### Directions
The entries below should be given again exactly, minus their pictures.

### Dataset records
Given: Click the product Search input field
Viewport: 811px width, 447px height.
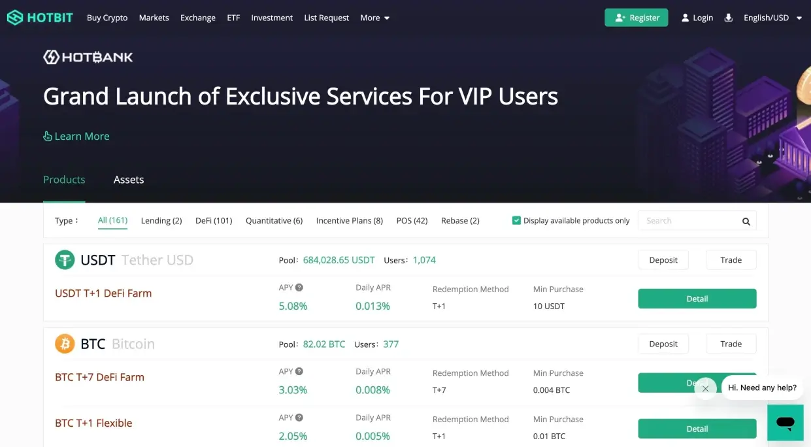Looking at the screenshot, I should click(689, 221).
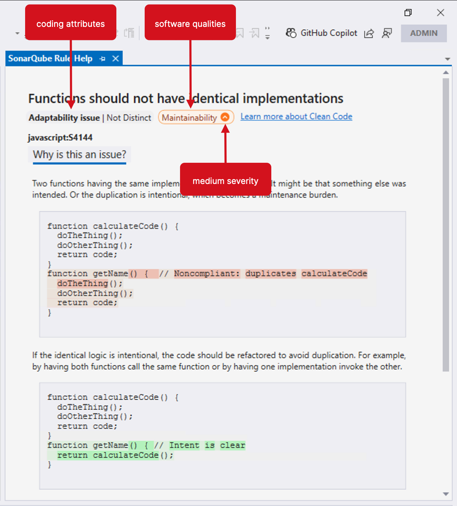Screen dimensions: 457x506
Task: Open the Send Feedback icon
Action: pos(387,33)
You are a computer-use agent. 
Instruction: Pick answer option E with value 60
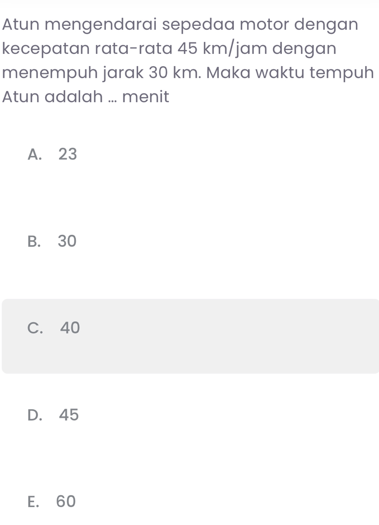tap(51, 502)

### Exercise answer
Given: Click the product Search input field
Viewport: 811px width, 447px height.
Looking at the screenshot, I should click(689, 221).
Screen dimensions: 457x506
Task: Open the Send Feedback icon
Action: pos(387,33)
You are a computer-use agent. 
Instruction: Pick answer option E with value 60
tap(51, 502)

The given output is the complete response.